Data Annotation & Validation

Used for
Synthetic data generation, label proposals for human review, cross-annotator consistency checks, edge case generation, data quality scoring.
Works
Scaling human annotation: model pre-labels, humans verify. Generating hard negatives for training sets. Catching labeling inconsistencies.
Fails
Fully autonomous labeling on ambiguous tasks. Labeling data that requires genuine domain expertise (medical imaging, legal classification).
Improve
Treat model labels as suggestions. Human-in-loop on a sampled subset. Measure agreement rates and recalibrate when they drift.
A pattern across every function

The common thread: LLMs are brilliant first-draft engines and pattern recognizers at scale. They are poor final-judgment engines.
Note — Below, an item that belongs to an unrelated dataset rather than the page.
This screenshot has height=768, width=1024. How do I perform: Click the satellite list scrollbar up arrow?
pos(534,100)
The productive pattern is draft → human review → ship, not model → ship.

07 How to Think About LLMs

The mental model that separates good AI work from bad AI work is small. You can hold it in one sentence.
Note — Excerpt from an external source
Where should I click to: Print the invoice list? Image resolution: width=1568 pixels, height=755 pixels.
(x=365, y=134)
An LLM is not a magic tool. It is a probabilistic system that needs structure. The difference between average and excellent output is almost always the system you design around the model.
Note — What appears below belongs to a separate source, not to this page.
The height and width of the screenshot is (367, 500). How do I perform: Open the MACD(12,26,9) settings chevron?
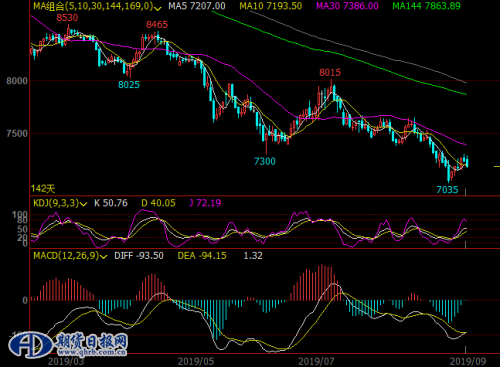(103, 256)
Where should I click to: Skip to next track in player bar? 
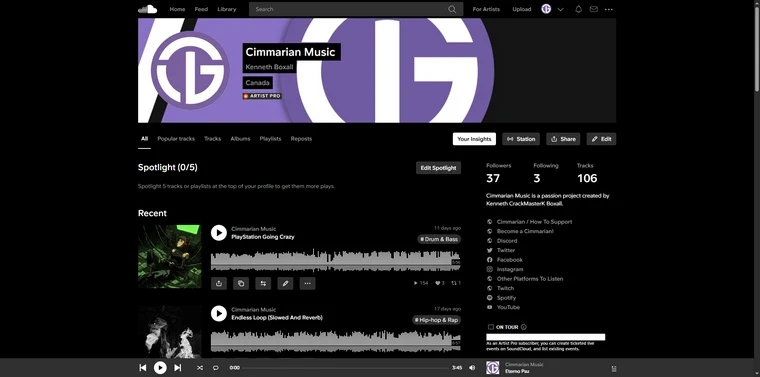click(177, 368)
Everything in this dashboard folds into that idea. Hallucinations are what happens when there's no grounding. Inconsistency is what happens when there's no output control. Brittle prompts are what happens when there's no eval harness. Disappointing use cases are what happens when the model is asked to do the job without scaffolding around it.

The model is a component. A powerful one. The product is a system.

Three habits that compound
  • Write prompts like specs. Role, task, context, constraints, format, examples. Version them. Treat them as code.
  • Build evals before prompts. If you can't measure whether an output is good, you can't improve it. Golden sets are a product asset.
  • Design for graceful failure. Models will fail. The system should notice, contain, and recover, ideally before a user is affected.

The operators who build durable AI products are the ones who internalize this early. The rest spend their time surprised by failures that were entirely predictable.